ConduitScore
Technical Guides13 min read

What Is llms.txt? The Complete Guide

llms.txt tells AI systems what your site contains and which pages to prioritize for citations. Learn what it is, how to write one, and whether it matters.

Ben Stone

Co-founder, ConduitScore

robots.txt tells AI systems where they can go. llms.txt tells them what they will find when they get there.

That distinction matters more than it first appears. A site can be completely accessible to AI crawlers — no blocked paths, valid sitemap, clean HTML — and still receive zero citations from ChatGPT or Perplexity. The reason is not access. The reason is context. When an AI system retrieves 150 pages from a website, it has no machine-readable signal about which three pages represent the site's core expertise, which content is most current, or which author is the authoritative voice on a given topic.

llms.txt is how you provide that signal directly.

What llms.txt Is

llms.txt is a plain-text file placed at the root of your website, accessible at yourdomain.com/llms.txt. It is a structured, markdown-formatted document that describes your site to AI systems: what the site covers, which pages are most important, who the authors are, and what an AI should know before it starts retrieving and citing your content.

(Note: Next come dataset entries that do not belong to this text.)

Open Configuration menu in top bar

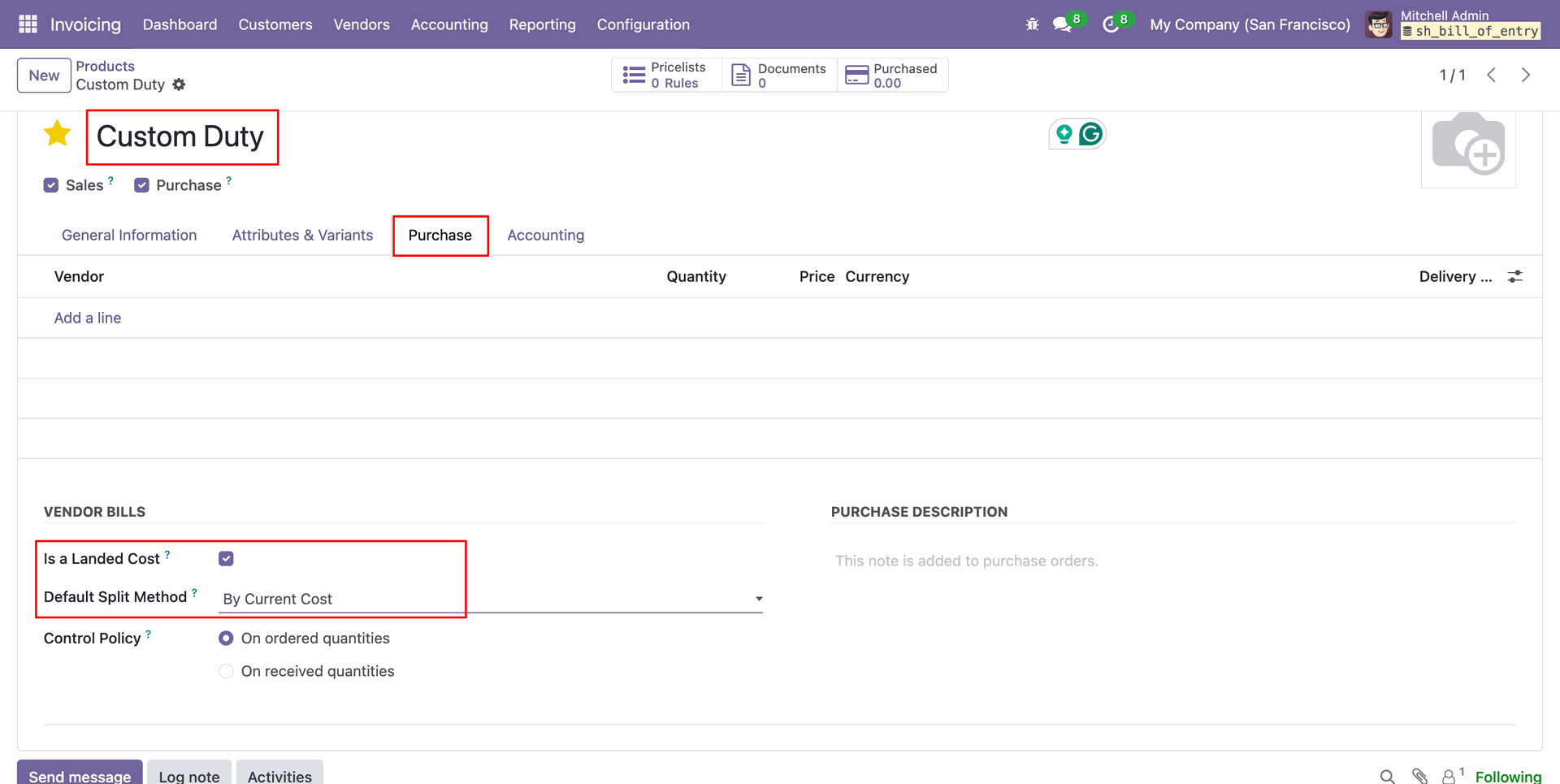pyautogui.click(x=643, y=24)
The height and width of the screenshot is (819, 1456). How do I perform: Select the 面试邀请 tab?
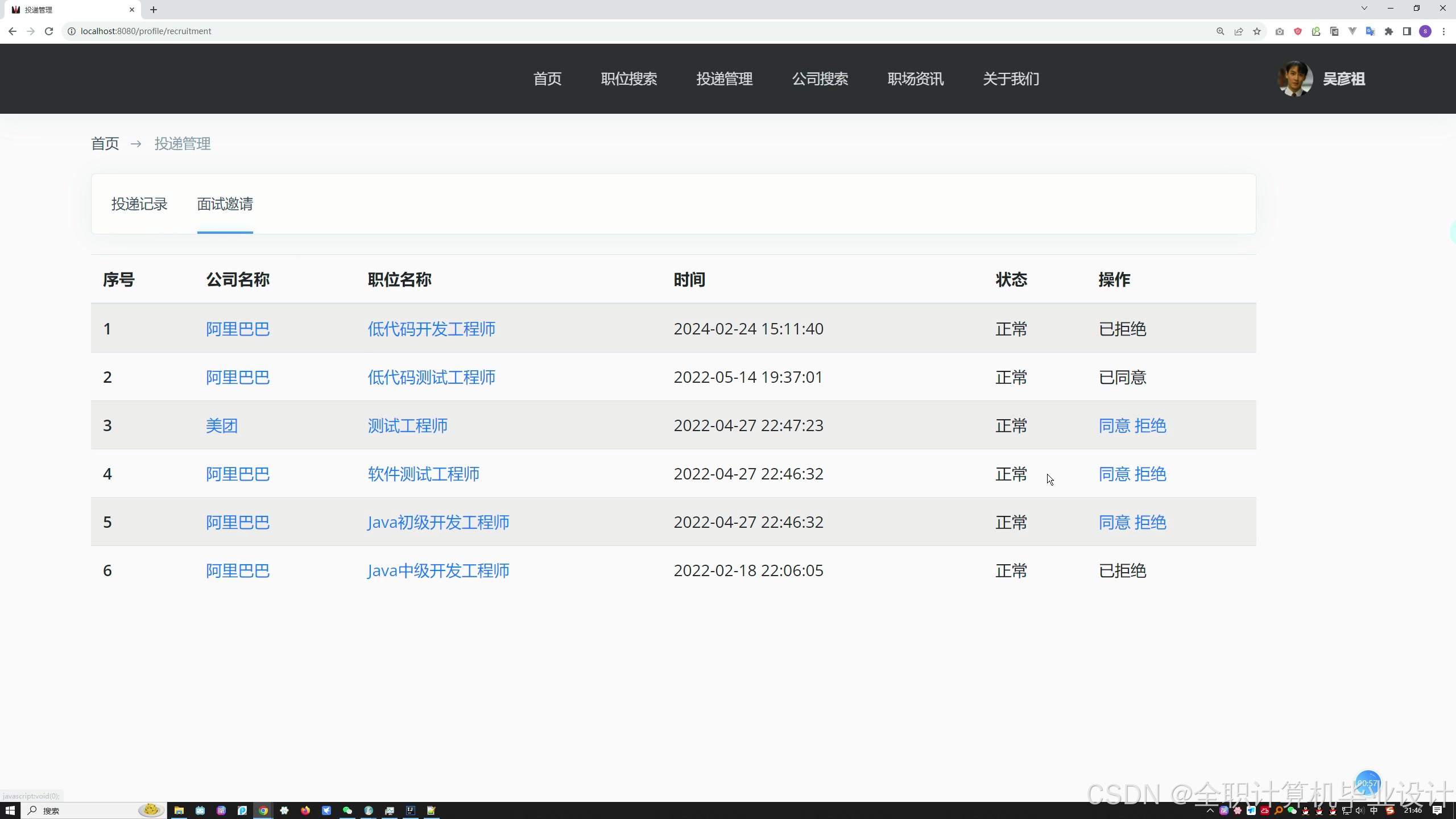click(225, 204)
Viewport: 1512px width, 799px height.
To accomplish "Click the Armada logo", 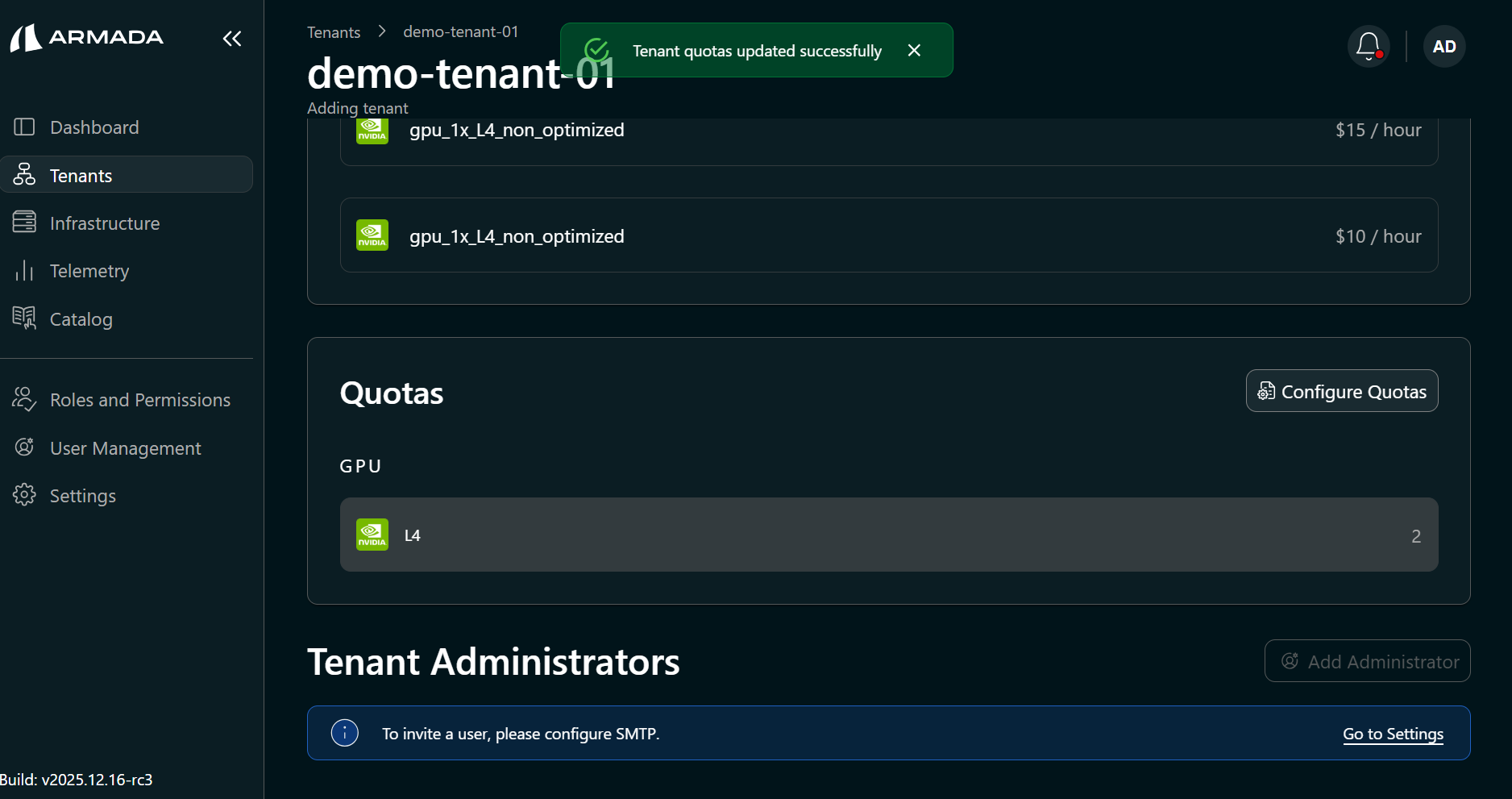I will [x=87, y=37].
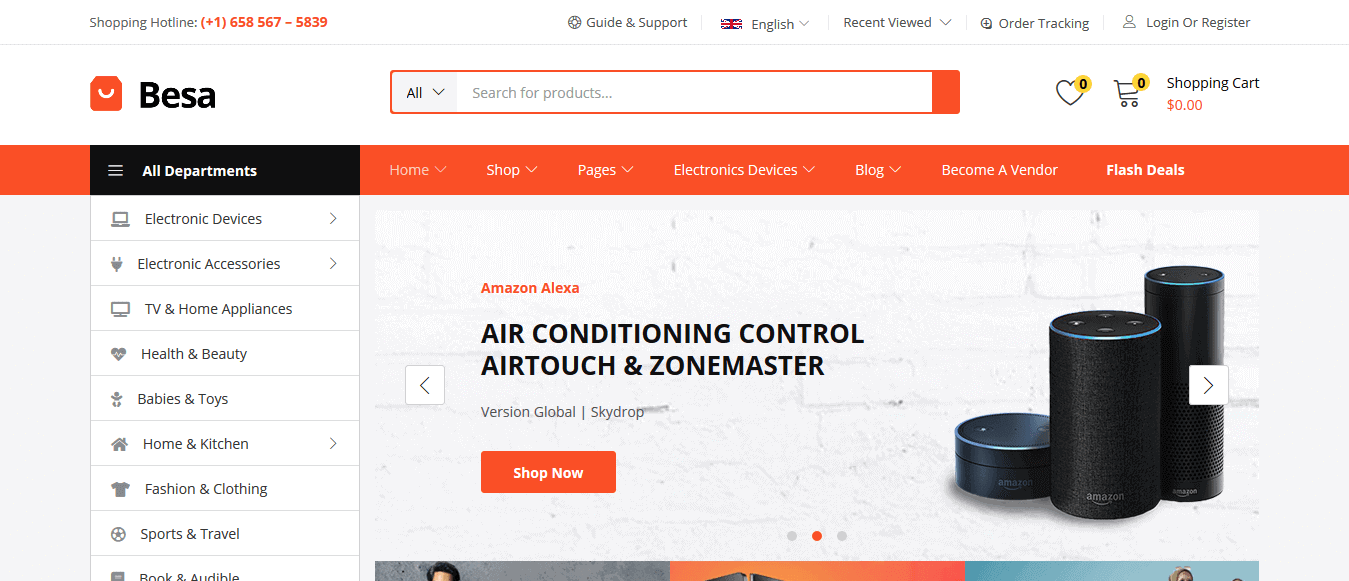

The format was proposed by Jeremy Howard, co-founder of fast.ai, in September 2024. Howard's argument was straightforward: robots.txt was designed in 1994 for search engine crawlers. It handles access permissions — which paths are allowed, which are denied. It was never designed to communicate content context, and that gap has become a problem as AI systems need to make citation decisions based on more than just raw text retrieval.

llms.txt fills that gap. It is not a replacement for robots.txt. It is a companion document that answers a different question: not "can you access this?" but "once you get there, what is this site, and what should you prioritize?"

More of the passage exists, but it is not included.